** START OF Input for this task **
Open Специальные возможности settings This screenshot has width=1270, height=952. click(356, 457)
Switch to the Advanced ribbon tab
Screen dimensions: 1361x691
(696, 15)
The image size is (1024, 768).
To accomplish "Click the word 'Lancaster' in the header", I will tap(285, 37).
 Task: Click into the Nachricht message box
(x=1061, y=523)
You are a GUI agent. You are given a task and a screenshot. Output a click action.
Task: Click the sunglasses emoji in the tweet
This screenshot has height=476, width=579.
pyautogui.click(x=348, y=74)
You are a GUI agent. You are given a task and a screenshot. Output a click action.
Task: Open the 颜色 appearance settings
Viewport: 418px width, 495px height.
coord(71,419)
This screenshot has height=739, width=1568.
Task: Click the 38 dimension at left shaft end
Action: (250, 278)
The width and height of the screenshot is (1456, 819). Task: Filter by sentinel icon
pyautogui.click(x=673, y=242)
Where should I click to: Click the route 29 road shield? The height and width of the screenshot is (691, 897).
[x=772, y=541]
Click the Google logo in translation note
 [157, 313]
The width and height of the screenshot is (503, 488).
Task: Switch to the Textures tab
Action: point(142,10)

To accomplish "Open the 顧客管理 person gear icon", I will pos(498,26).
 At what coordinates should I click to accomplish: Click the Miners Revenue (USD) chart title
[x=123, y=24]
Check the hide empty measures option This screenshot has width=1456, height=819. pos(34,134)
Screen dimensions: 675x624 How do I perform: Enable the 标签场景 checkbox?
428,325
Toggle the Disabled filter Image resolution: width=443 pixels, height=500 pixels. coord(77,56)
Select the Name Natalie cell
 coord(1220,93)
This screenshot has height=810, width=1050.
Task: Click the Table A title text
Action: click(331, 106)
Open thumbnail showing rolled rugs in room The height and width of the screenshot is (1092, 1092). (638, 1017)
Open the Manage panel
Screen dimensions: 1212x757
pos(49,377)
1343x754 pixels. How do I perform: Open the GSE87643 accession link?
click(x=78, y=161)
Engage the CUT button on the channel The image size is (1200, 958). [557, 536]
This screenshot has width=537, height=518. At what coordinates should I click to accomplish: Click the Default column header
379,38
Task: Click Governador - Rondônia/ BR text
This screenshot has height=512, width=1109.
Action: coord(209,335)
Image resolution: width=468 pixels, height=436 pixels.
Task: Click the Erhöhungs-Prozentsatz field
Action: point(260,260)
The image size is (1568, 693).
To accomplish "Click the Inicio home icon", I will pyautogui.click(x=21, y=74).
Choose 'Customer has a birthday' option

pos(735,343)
** END OF Input for this task **
■ **Given exercise**:
Can you reproduce all of the data above, line for line and unchanged?

■ **The response**:
Open Специальные возможности settings This screenshot has width=1270, height=952. click(356, 457)
Switch to the Advanced ribbon tab
Screen dimensions: 1361x691
(696, 15)
The image size is (1024, 768).
To accomplish "Click the word 'Lancaster' in the header", I will tap(285, 37).
 Task: Click into the Nachricht message box
(x=1061, y=523)
You are a GUI agent. You are given a task and a screenshot. Output a click action.
Task: Click the sunglasses emoji in the tweet
This screenshot has height=476, width=579.
pyautogui.click(x=348, y=74)
You are a GUI agent. You are given a task and a screenshot. Output a click action.
Task: Open the 颜色 appearance settings
Viewport: 418px width, 495px height.
coord(71,419)
This screenshot has height=739, width=1568.
Task: Click the 38 dimension at left shaft end
Action: (250, 278)
The width and height of the screenshot is (1456, 819). Task: Filter by sentinel icon
pyautogui.click(x=673, y=242)
Where should I click to: Click the route 29 road shield? The height and width of the screenshot is (691, 897).
[x=772, y=541]
Click the Google logo in translation note
 [157, 313]
The width and height of the screenshot is (503, 488).
Task: Switch to the Textures tab
Action: point(142,10)

To accomplish "Open the 顧客管理 person gear icon", I will pos(498,26).
 At what coordinates should I click to accomplish: Click the Miners Revenue (USD) chart title
[x=123, y=24]
Check the hide empty measures option This screenshot has width=1456, height=819. pos(34,134)
Screen dimensions: 675x624 How do I perform: Enable the 标签场景 checkbox?
428,325
Toggle the Disabled filter Image resolution: width=443 pixels, height=500 pixels. coord(77,56)
Select the Name Natalie cell
 coord(1220,93)
This screenshot has height=810, width=1050.
Task: Click the Table A title text
Action: click(331, 106)
Open thumbnail showing rolled rugs in room The height and width of the screenshot is (1092, 1092). (638, 1017)
Open the Manage panel
Screen dimensions: 1212x757
pos(49,377)
1343x754 pixels. How do I perform: Open the GSE87643 accession link?
click(x=78, y=161)
Engage the CUT button on the channel The image size is (1200, 958). [557, 536]
This screenshot has width=537, height=518. At what coordinates should I click to accomplish: Click the Default column header
379,38
Task: Click Governador - Rondônia/ BR text
This screenshot has height=512, width=1109.
Action: coord(209,335)
Image resolution: width=468 pixels, height=436 pixels.
Task: Click the Erhöhungs-Prozentsatz field
Action: point(260,260)
The image size is (1568, 693).
To accomplish "Click the Inicio home icon", I will pyautogui.click(x=21, y=74).
Choose 'Customer has a birthday' option

pos(735,343)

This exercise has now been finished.